Впервые я оказался там в начале 80-х. Наша компания спустилась с Пиренеев, из Андорры, довольно безобразной маленькой страны, говорящей по-каталонски. Дикая часть этого государства (государство — тридцать четыре тысячи населения!) представляет собой горы, покрытые редким лесом и еще более редкими овцами; цивилизованная — похожа на Брайтон-Бич в субботу: одна большая шумная торговая улица. На эту улицу съезжаются французы и испанцы за покупками: какие-то фокусы с пошлиной ведут к невероятной дешевизне. Запомнились бесчисленные магазины электроники и — без доброго слова все-таки не обойтись — баснословно дешевый алкоголь. До сих пор стоит перед глазами коньяк за доллар.
Из такой эклектики, смеси древней патриархальности с самым современным потребительством, попадаешь в нечто сотворенное будто раз и навсегда. Первое впечатление подтверждается через годы, на уже ином опыте. Этот город берет в захват, втягивает, как воронка, как вбирают человека объемы Гауди. Широкие улицы, округлые площади, бульвары с волнистыми домами невиданного облика — будто опустились на эту землю одновременно, по мановению одной руки. Собственно, так почти и есть.

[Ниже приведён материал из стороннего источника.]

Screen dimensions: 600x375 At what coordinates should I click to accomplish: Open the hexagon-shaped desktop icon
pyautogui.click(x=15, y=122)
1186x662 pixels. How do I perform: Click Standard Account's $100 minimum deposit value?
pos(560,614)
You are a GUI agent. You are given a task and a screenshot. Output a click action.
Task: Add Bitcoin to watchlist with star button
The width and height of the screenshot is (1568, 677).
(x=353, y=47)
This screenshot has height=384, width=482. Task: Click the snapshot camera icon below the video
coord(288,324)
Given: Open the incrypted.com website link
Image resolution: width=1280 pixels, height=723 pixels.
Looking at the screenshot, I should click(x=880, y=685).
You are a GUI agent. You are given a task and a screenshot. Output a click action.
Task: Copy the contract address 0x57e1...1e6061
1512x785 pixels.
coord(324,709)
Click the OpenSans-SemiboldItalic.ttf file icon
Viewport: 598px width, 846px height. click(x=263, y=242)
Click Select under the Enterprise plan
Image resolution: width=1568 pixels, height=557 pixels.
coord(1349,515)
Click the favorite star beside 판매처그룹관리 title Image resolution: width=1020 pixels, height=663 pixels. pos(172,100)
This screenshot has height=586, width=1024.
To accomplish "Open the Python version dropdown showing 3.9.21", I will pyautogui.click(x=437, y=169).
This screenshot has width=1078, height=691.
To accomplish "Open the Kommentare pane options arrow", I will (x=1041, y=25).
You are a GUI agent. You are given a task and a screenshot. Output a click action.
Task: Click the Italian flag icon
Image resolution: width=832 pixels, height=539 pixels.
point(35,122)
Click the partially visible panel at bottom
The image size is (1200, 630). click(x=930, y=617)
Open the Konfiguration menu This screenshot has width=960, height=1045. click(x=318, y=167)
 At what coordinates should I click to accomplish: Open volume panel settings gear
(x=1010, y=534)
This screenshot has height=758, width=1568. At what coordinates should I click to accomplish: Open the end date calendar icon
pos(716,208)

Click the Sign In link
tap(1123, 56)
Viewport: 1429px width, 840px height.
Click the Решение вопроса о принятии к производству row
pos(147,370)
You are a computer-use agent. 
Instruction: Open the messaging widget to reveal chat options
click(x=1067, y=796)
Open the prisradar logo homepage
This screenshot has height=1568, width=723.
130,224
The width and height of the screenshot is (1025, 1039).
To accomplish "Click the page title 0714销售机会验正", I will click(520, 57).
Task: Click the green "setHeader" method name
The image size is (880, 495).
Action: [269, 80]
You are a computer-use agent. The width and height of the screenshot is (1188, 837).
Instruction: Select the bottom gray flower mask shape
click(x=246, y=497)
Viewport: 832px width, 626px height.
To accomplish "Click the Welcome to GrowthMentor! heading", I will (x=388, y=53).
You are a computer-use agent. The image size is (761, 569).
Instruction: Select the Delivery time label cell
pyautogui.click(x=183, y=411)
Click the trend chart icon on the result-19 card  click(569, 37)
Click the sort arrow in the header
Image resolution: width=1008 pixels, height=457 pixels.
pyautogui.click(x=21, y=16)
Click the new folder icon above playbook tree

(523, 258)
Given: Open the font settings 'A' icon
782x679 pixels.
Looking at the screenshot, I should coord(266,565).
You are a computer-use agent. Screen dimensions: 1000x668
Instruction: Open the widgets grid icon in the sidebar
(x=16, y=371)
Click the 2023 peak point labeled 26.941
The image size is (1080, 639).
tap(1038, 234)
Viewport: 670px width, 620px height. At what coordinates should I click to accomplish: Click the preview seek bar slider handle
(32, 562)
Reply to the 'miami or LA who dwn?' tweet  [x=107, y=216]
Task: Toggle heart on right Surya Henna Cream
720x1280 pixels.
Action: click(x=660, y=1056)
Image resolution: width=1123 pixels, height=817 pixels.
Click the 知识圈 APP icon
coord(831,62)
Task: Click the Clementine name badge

Антонио Гауди оставил по себе восемнадцать сооружений. Все — в Испании, четырнадцать из них — в Каталонии, из них двенадцать — в Барселоне. Он почти не покидал свой город и свою провинцию, за пределами страны бывал, кажется, лишь во Франции и Марокко, отказывался говорить по-испански, идя даже на то, чтобы объясняться с рабочими через переводчика. Кстати, ударение в его фамилии — на последнем слоге: каталонский звучит по-французски.
Двенадцать работ на большой город. Не много, но Гауди сфокусировал стандарты, задал уровень. Определил стиль. В данном случае речь даже не о стиле арт-нуво (или модерн — в России, или югендштиль — в Германии, или либерти — в Италии), выдающимся мастером которого был Гауди, а то, что он показал: дома, парки, церкви можно не строить, а ваять.
Архитектура как скульптура, зодчество как ваяние — вот что такое Гауди.
Плавность, гладкость, обтекаемость, отсутствие прямых линий и острых углов, яркие цвета и аппликации — все, что характерно для архитектуры арт-нуво, — Гауди словно одухотворил: его дома не воспринимаются конструкциями.
Снаружи кажется, что жить там — как Гаврошу в слоне, но внутри вполне уютно, я бывал. Даже чересчур. В тесный лифт Каса Батло, надивившись на окна в виде человеческих черепов («Не влезай — убьет!»), помещаешься, как в скафандр. В интерьерах Гауди — ощущение собственной угловатости. Только лежать представляется естественным. Может быть, лежать — это вообще естественное состояние: растечься и заполнить округлости, особенно если есть чему растечься.
Сталактитами стекают — а не высятся — дома Гауди. Занятно, что единственную премию в жизни он получил за самое обычное из своих зданий — Каса Кальвет: мимо него, во всяком случае, можно пройти не ахнув. С другими не получается: так на Пассейг де Грасиа, напротив Каса Мила, вечно стоит, разинув рот, толпа.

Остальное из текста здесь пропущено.